Gelombang kedua Covid-19 di sisi lain menurut Riefky menggambarkan pesan yang cukup penting bagi perekonomian Indonesia. Salah satunya bahwa pandemi belum sampai pada akhir periode sehingga masih terdapat banyak risiko dari kemungkinan munculnya varian virus baru.

Dengan demikian, dia menilai rencana pemulihan ekonomi harus disusun secara matang demi menghindari dampak yang berkepanjangan tidak hanya di sisi ekonomi namun juga kesehatan dan sosial masyarakat

“Rencana agenda pemulihan yang tegas oleh Pemerintah dapat menghindari gejolak lain di sektor kesehatan, sosial, dan ekonomi. Oleh karena itu, PDB diproyeksikan tumbuh lebih tinggi sekitar 4,9-5,1 persen untuk keseluruhan tahun 2022,” jelas Riefky.

Selain itu, Riefky menilai rencana Kementerian Keuangan untuk memperluas penerbitan obligasi pemerintah tahun ini akan terus mendukung pemulihan ekonomi dan meningkatkan langkah-langkah kehati-hatian untuk mengantisipasi potensi gejolak tidak terduga di tahun 2022.

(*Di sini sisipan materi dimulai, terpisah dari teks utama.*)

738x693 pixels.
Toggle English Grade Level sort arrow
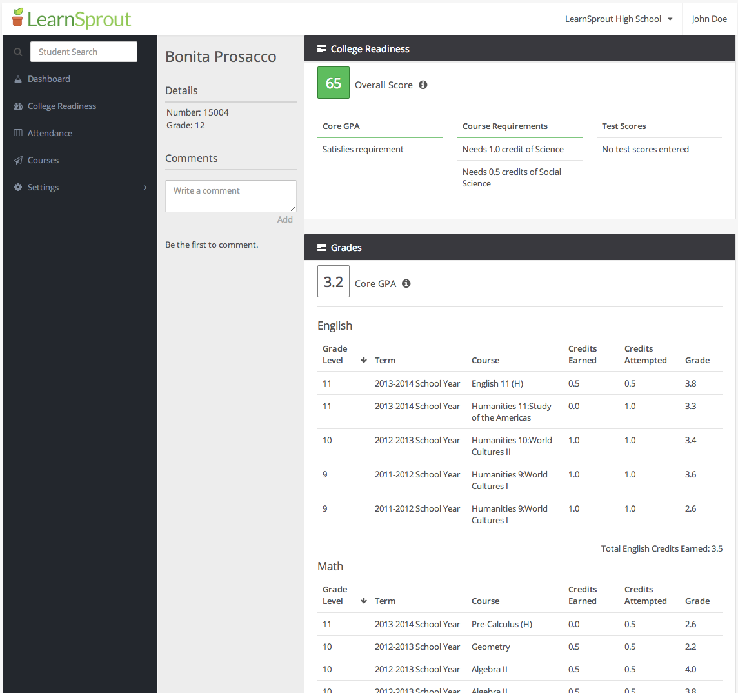click(x=364, y=360)
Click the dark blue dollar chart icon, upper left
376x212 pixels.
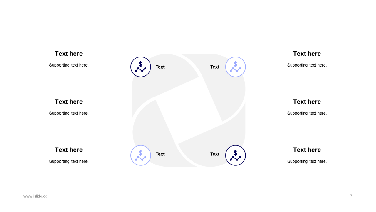[141, 67]
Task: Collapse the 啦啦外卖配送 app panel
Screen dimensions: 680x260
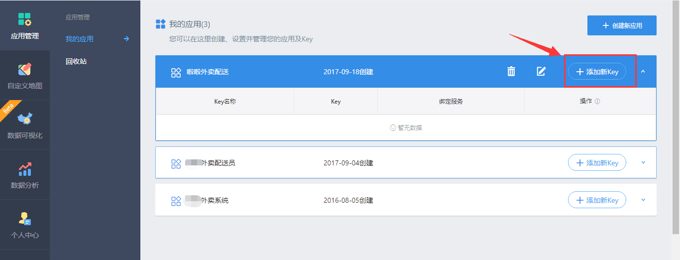Action: pos(643,72)
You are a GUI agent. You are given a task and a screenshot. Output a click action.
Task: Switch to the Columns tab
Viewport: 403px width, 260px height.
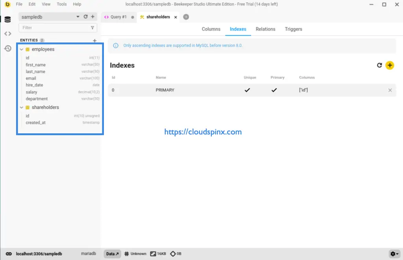[x=211, y=29]
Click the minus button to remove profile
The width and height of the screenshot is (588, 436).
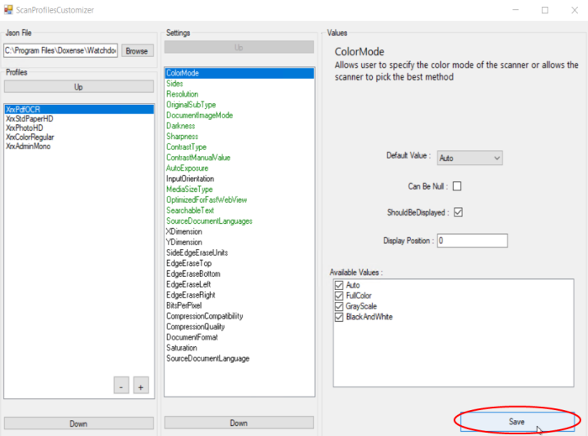(x=122, y=385)
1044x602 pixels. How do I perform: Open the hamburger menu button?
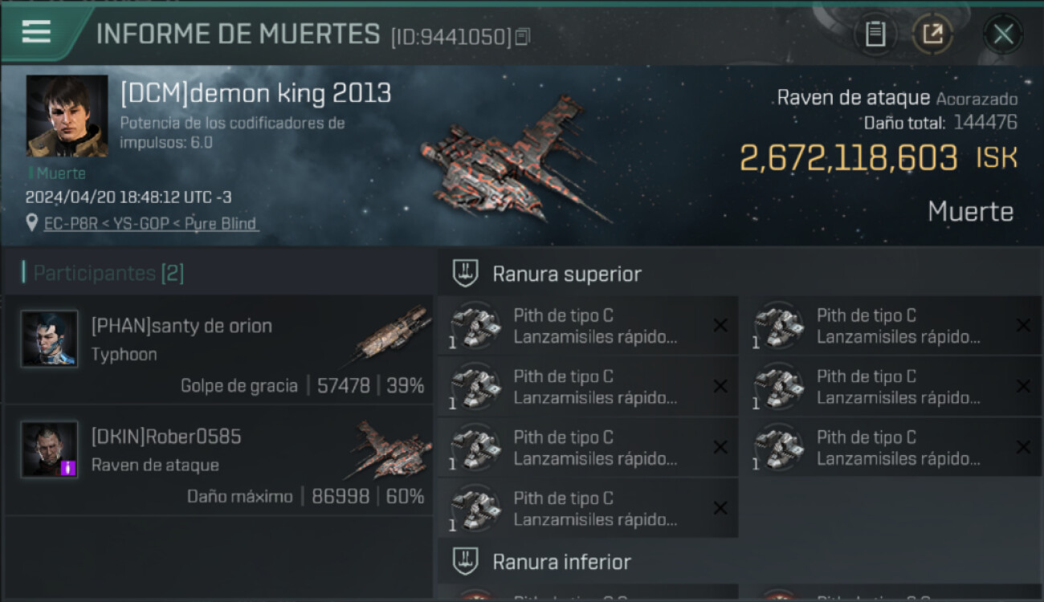(x=37, y=32)
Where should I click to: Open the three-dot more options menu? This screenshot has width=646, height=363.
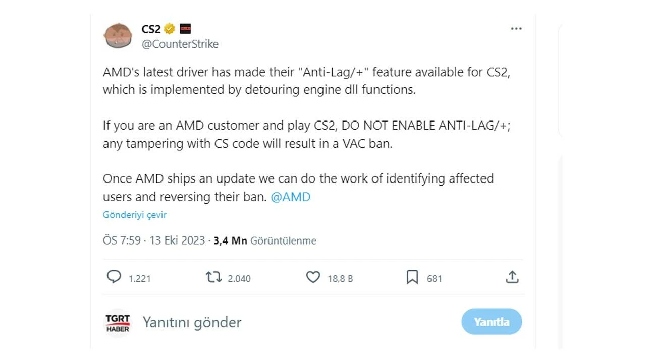click(516, 29)
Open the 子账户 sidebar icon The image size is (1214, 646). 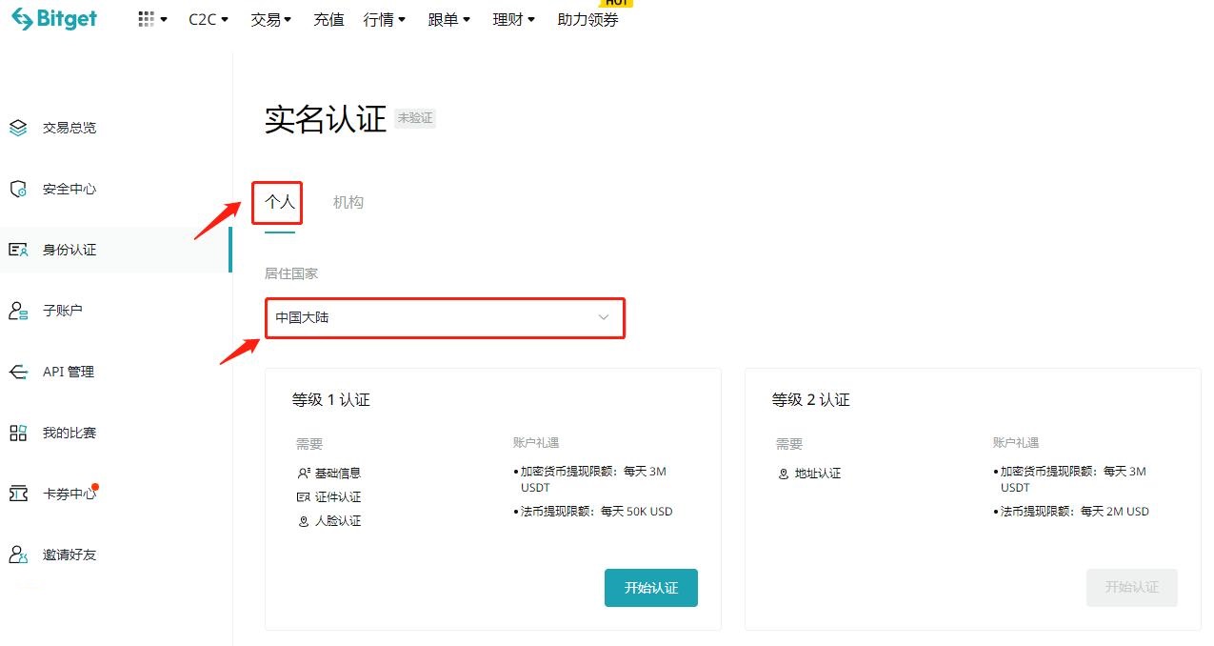click(x=17, y=310)
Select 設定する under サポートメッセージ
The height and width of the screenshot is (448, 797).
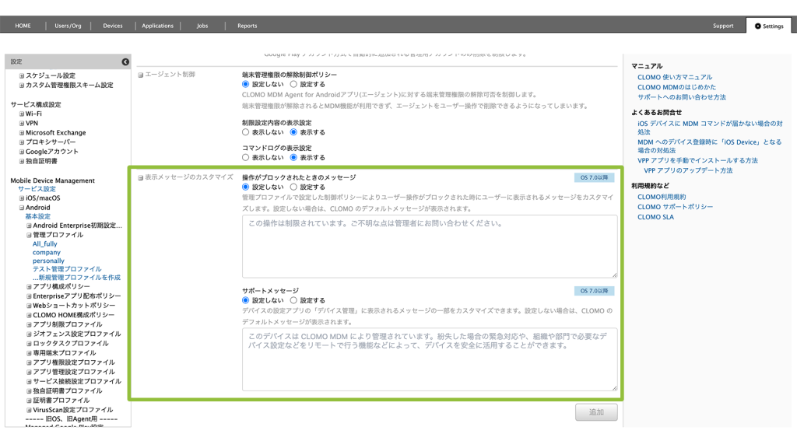tap(293, 300)
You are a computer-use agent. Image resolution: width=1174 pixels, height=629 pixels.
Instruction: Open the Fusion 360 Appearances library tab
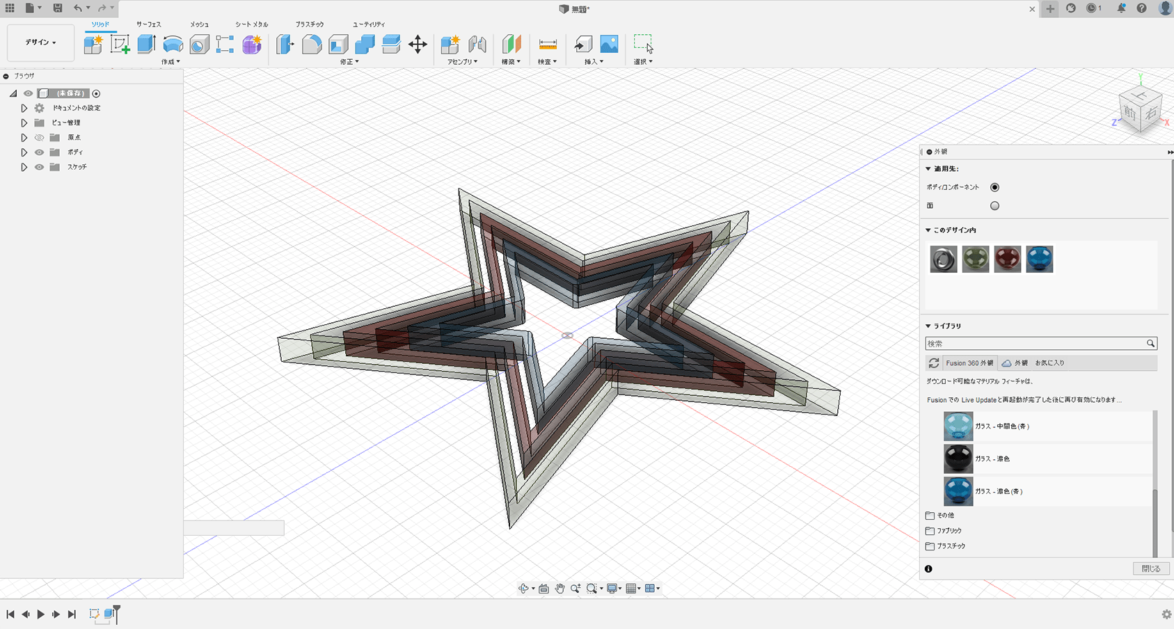969,363
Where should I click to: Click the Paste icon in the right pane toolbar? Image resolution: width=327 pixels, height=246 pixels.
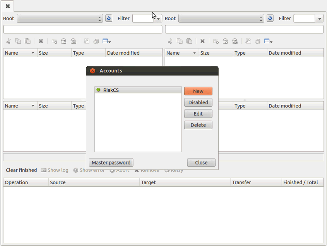pyautogui.click(x=188, y=41)
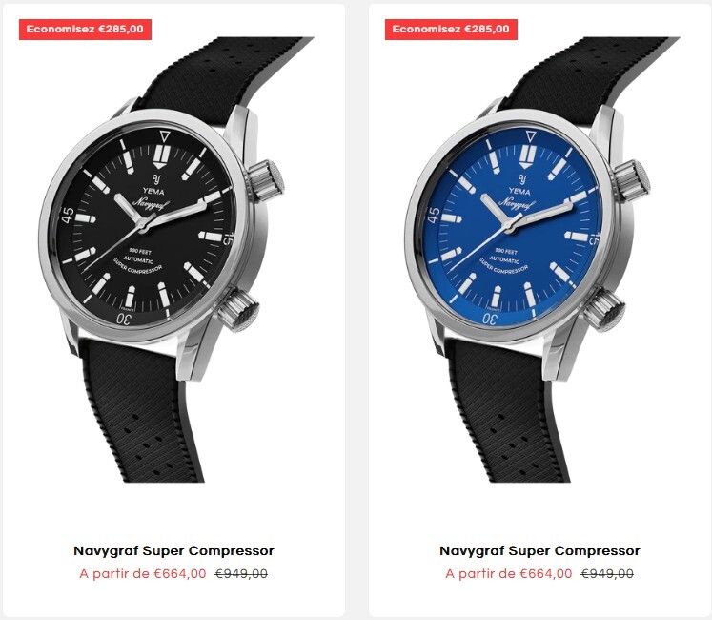
Task: Click the right crossed-out €949,00 price
Action: [x=607, y=573]
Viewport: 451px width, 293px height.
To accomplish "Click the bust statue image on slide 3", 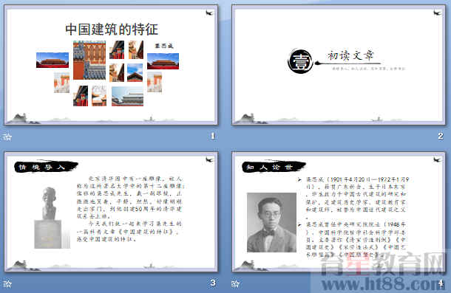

Sementara Margo yang memotret berbagai catatan peristiwa di sepanjang 2021 maupun triwulan IV 2021 menilai pemulihan kesehatan menjadi faktor penting dalam tahap pemulihan ekonomi. Dia berharap momentum pemulihan ekonomi bisa terjaga di tahun 2022.

“Dengan catatan kita semua harus sepakat bahwa protokol kesehatan akan memegang peran penting sehingga kasus hariannya semakin berkurang dan mobilitas penduduk semakin bagus,” pungkasnya.